The Fathers speak with one voice against those who would set themselves
in judgment of our bishops. "For Jesus, our inseparable life, is the
will of the Father, just as the bishops, who have been appointed throughout
the world, are the will of Christ. It is fitting, therefore, that you should
live in harmony with the will of the bishops. It is clear, then, that we
must look upon the bishops as the Lord himself? Indeed, when you submit
to the bishops as you would to Jesus Christ, it is clear to me that you
are living not in the manner of men, but as Jesus Christ." (St.
Ignatius of Antioch Letter to the Ephesians AD 110)
The problem we are discussing here did not begin with the appointment
of Archbishop SPYRIDON. It is no secret that for some time now there has
been a power struggle carried on by some persons against our hierarchs.
Certain individuals, and so called Orthodox laity groups have made a specialty
of harassing our bishops in an effort to secure for the laity, whom they
claim to represent a, "greater voice" in the Church. This struggle
has it's roots in the fact that some persons are ashamed of how, "old
fashioned" and, "backward" and "undemocratic" our church is. They desire the respect of the secular world and, it seems,
are quite prepared to worship at the altar of modernity as the price of
admission into American culture as they understand it.
The hallmark of our secular world is a total lack of humility and an
unwillingness to obey any institution or tradition if it contradicts us.
It is this humanistic-Protestant spirit that has been in evidence in the
critics of our Archbishop. Some have even gone so far as to try and organize
a boycott of our church by withholding funds from the Archdiocese! Others
have formed new and semi-secret organizations and delighted in back room
dealing to undermine the structure of our church. These are the same lay
people who proclaim themselves eager for an American Greek Orthodox Church.
They say they are ready to help guide such an institution! In fact one
such little group dedicated to overthrowing our Archbishop, has even declared
itself, in the pretentious title of its organization, to be the, "Greek
Orthodox American Leaders." The very title of this organization is
instructive. It proclaims that one can be a self-appointed, Greek Orthodox
leader outside of the structure of, and without the blessing of, the Church.
Here is a repudiation of the very idea of Apostolic authority let alone
Those at war with our Archbishop are tainted by the spirit of an immigrant
population that wanted to "make it" in America at any price.
Their heroes are business men and women who have "made it" in
America. Their "qualification" for being "leaders"
in the Church seems to be the fact that they have been successful in the
world of business. They look at other Christian bodies and wish to be,
"democratic like them." It also seems they like to play that
favorite old Greek game: politics. They see the Orthodox Church as a ready-made
vehicle for their own social, business and political aspirations. They
tell us that, "Things are different in America, the Church must change."
however, ironically they are more Greek in their love of factions and intrigue
But, like the bank that only makes accounting errors in its own favor
the "change" these people suggest is suspect. It always seems
to be one way. It is in the direction of greater secularity, never toward
a resurgence of traditional, Orthodox monastic life and practice. The call
is for dynamic leadership and respectability, not for prayer, fasting and
illumination. Lip service is paid to tradition but never to the deepest
tradition of Orthodoxy, humble obedience.

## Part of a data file

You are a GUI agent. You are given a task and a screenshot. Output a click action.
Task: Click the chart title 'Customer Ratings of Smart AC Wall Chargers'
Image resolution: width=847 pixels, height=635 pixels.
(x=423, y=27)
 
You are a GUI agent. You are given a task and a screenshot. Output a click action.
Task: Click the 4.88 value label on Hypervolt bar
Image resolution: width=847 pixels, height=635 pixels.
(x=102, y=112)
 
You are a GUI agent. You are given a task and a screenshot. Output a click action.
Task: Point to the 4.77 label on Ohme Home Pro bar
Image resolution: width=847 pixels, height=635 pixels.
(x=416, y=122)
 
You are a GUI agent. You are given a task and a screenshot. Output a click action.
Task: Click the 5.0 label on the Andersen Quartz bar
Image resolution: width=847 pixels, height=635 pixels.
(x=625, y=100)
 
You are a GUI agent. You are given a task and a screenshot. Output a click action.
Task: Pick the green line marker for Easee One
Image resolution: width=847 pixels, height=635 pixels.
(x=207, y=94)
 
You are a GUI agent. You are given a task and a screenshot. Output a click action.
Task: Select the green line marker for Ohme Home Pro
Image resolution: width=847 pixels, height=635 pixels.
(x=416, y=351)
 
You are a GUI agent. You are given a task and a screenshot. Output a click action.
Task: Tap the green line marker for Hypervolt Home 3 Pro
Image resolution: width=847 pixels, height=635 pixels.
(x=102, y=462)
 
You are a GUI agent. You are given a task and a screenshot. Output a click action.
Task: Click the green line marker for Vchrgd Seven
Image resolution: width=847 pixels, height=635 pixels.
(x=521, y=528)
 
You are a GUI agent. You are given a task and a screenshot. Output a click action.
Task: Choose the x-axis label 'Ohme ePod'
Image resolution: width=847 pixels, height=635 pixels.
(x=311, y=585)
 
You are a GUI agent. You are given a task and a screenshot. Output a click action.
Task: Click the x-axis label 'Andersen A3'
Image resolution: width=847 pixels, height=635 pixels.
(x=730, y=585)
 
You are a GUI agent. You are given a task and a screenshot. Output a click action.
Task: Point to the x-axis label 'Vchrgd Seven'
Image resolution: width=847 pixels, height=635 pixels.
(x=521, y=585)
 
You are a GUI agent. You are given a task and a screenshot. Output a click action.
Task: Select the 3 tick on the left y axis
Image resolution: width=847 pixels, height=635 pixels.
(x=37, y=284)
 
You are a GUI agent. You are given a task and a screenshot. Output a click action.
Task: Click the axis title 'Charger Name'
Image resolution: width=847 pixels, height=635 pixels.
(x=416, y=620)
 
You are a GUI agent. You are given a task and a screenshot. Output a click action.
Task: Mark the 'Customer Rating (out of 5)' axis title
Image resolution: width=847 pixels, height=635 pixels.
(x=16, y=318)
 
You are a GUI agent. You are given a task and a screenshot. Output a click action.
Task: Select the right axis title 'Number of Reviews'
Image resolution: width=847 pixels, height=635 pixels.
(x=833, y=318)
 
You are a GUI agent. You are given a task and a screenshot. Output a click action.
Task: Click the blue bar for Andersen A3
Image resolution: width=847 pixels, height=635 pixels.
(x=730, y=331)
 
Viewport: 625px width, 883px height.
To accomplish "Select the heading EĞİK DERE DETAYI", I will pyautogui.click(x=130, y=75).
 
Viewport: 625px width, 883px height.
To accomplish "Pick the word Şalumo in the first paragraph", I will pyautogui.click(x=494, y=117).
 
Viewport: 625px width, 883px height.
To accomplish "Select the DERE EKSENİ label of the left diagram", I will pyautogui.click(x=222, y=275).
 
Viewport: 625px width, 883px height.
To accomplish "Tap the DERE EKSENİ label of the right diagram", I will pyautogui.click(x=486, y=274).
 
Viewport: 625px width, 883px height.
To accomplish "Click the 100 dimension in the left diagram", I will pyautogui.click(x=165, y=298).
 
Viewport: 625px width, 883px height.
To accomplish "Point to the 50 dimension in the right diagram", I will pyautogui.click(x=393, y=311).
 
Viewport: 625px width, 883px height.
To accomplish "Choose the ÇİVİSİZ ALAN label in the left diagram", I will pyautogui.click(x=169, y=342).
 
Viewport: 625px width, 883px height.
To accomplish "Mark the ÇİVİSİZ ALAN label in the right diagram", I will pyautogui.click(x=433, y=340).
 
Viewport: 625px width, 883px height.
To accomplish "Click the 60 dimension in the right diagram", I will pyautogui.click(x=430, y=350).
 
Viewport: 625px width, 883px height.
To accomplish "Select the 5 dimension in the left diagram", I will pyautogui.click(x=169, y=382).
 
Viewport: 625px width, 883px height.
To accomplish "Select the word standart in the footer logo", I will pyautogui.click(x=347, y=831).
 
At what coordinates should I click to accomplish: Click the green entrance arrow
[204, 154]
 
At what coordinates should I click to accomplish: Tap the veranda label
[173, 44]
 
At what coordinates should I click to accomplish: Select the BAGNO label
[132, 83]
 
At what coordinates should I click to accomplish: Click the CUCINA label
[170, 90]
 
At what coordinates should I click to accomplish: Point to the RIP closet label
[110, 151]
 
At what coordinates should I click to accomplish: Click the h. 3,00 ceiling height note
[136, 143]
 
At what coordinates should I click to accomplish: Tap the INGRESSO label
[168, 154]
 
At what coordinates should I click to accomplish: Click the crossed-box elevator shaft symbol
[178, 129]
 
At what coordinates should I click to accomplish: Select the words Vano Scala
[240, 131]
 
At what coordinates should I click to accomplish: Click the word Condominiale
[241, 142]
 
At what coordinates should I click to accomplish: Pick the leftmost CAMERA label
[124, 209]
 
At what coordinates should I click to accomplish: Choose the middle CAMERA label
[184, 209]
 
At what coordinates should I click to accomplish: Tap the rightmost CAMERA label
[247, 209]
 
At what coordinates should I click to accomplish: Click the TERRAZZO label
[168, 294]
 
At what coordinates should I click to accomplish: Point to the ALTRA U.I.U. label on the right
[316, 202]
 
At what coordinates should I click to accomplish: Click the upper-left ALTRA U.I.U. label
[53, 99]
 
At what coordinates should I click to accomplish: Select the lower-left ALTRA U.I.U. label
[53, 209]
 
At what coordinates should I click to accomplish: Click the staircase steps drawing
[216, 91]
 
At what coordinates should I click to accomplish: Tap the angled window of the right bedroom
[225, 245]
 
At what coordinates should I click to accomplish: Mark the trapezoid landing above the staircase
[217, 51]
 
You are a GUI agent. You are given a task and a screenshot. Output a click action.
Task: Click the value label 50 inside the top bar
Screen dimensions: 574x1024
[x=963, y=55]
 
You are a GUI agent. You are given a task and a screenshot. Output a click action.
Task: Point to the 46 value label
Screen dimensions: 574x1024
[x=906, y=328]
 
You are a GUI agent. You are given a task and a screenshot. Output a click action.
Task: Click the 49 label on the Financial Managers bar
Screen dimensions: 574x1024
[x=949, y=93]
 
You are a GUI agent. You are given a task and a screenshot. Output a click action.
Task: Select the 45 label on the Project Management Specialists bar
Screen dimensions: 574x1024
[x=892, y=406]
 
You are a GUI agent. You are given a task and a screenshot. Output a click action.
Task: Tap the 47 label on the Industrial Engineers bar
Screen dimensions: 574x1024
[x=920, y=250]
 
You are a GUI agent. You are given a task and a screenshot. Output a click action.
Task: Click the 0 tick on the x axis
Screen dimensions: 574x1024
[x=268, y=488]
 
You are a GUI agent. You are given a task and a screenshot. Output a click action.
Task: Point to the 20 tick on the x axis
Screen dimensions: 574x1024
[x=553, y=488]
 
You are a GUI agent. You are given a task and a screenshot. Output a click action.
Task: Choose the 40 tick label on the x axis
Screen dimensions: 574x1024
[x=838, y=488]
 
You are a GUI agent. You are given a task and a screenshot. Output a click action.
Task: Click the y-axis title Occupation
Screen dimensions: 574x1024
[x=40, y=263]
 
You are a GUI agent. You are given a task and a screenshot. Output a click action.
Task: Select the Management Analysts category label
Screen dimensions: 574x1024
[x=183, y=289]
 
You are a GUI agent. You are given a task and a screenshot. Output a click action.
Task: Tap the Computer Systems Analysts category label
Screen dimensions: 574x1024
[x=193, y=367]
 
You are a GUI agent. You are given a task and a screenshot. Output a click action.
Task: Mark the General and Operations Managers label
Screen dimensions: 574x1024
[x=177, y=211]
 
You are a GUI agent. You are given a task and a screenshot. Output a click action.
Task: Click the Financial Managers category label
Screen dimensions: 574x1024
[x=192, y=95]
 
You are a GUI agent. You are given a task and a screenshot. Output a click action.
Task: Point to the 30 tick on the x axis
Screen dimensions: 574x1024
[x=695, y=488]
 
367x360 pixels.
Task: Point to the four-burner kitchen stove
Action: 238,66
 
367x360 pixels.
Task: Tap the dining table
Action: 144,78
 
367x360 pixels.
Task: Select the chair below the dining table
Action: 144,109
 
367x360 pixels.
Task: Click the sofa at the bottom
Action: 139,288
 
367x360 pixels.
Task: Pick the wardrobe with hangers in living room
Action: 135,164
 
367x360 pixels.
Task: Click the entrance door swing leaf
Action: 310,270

## To do
1. In the article on the Archbishop's critics, what title did the small group seeking to overthrow the Archbishop give its organization?
2. Transcribe the article on the Archbishop's critics word for word, starting with "The problem we" and going on through "they understand it.".

## Solutions to the problems
1. "Greek Orthodox American Leaders."

2.
The problem we are discussing here did not begin with the appointment
of Archbishop SPYRIDON. It is no secret that for some time now there has
been a power struggle carried on by some persons against our hierarchs.
Certain individuals, and so called Orthodox laity groups have made a specialty
of harassing our bishops in an effort to secure for the laity, whom they
claim to represent a, "greater voice" in the Church. This struggle
has it's roots in the fact that some persons are ashamed of how, "old
fashioned" and, "backward" and "undemocratic" our church is. They desire the respect of the secular world and, it seems,
are quite prepared to worship at the altar of modernity as the price of
admission into American culture as they understand it.